Question on Partial Derviatives For function $f(x,y) = x^2 y$
The partial derivatives for $x$ is $2.x.y $.
I'm new to such math equation and i'm learning them now. 
May i know why is it so?
Thanks!
 A: It is because you are treating $y$ as a constant. The derivative of $y$ with respect to $x$ is zero if $y$ is not a function of $x$. Therefore, by the chain rule
$$\frac{\partial}{\partial x} (x^2 y) = x^2 \frac{\partial y}{\partial x} + y\frac{\partial}{\partial x} x^2 = x^2 \cdot 0 + y \cdot 2x = 2xy.$$
You can think of $y$ as a constant because, by definition, the operator $\partial/\partial x$ acts only on functions of $x$, not $y$. Thus,
$$\frac{\partial}{\partial x} (x^2 y) = y \frac{d}{dx} x^2 = 2xy.$$
A: The whole point of partial derivatives is that we hold all variables constant except the one we want to know the rate of change of.
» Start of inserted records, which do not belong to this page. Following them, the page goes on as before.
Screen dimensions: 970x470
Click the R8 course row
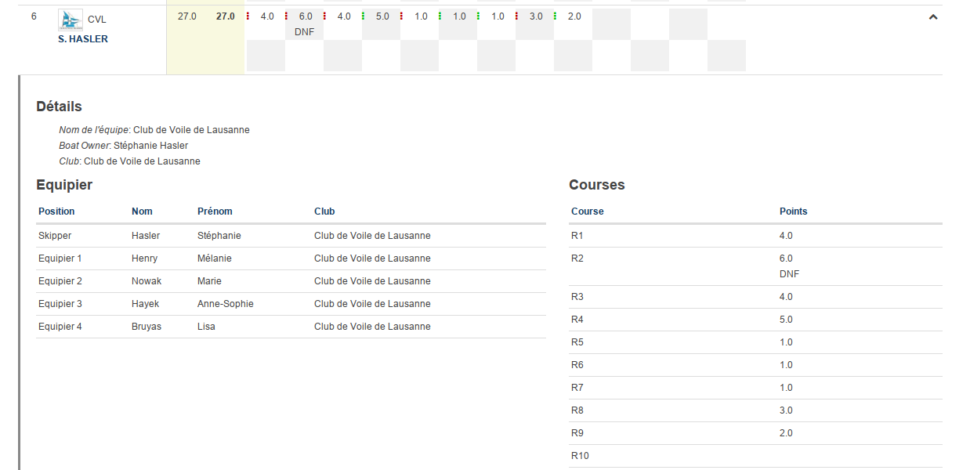tap(755, 410)
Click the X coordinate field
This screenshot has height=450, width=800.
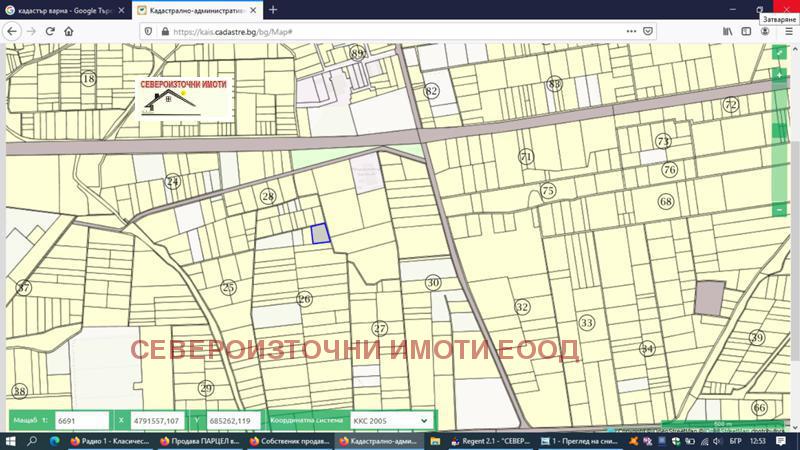157,421
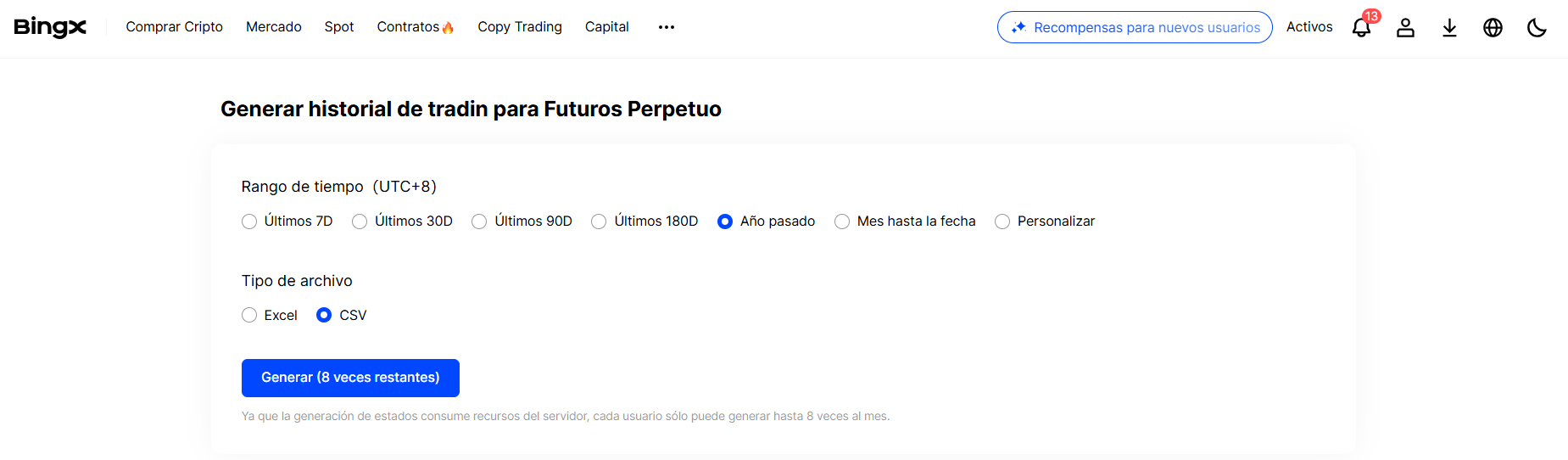Expand the three-dots more menu
This screenshot has height=460, width=1568.
[667, 27]
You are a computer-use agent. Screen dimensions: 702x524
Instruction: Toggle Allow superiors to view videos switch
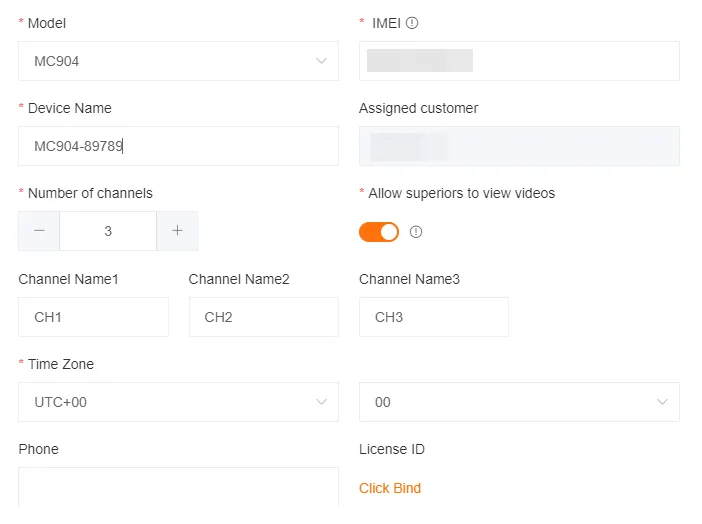[379, 232]
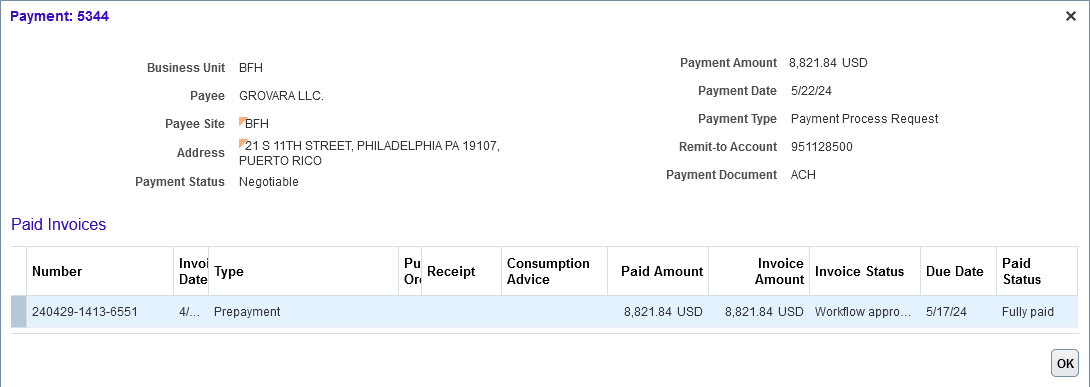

You can think of this geometrically in three dimensions as follows: The partial derivative defines a curve that's traced along the tangent plane to a surface z = f (x,y) where at the point in the domain where y= a, the partial derivative defines a tangent line in the domain to the point a. Here's a simple example: let y =1 for every x in the domain. Then the partial derivative defines the straight line in the domain z= 2x for every ordered pair (x,1) in the domain the plane. In reality, it's not really that simple-you have to worry about delicate continuity and limit conditions and to really make the geometry precise even in 3 dimensioms, you need projection functions. But you should be able to draw a picture now that should clarify things!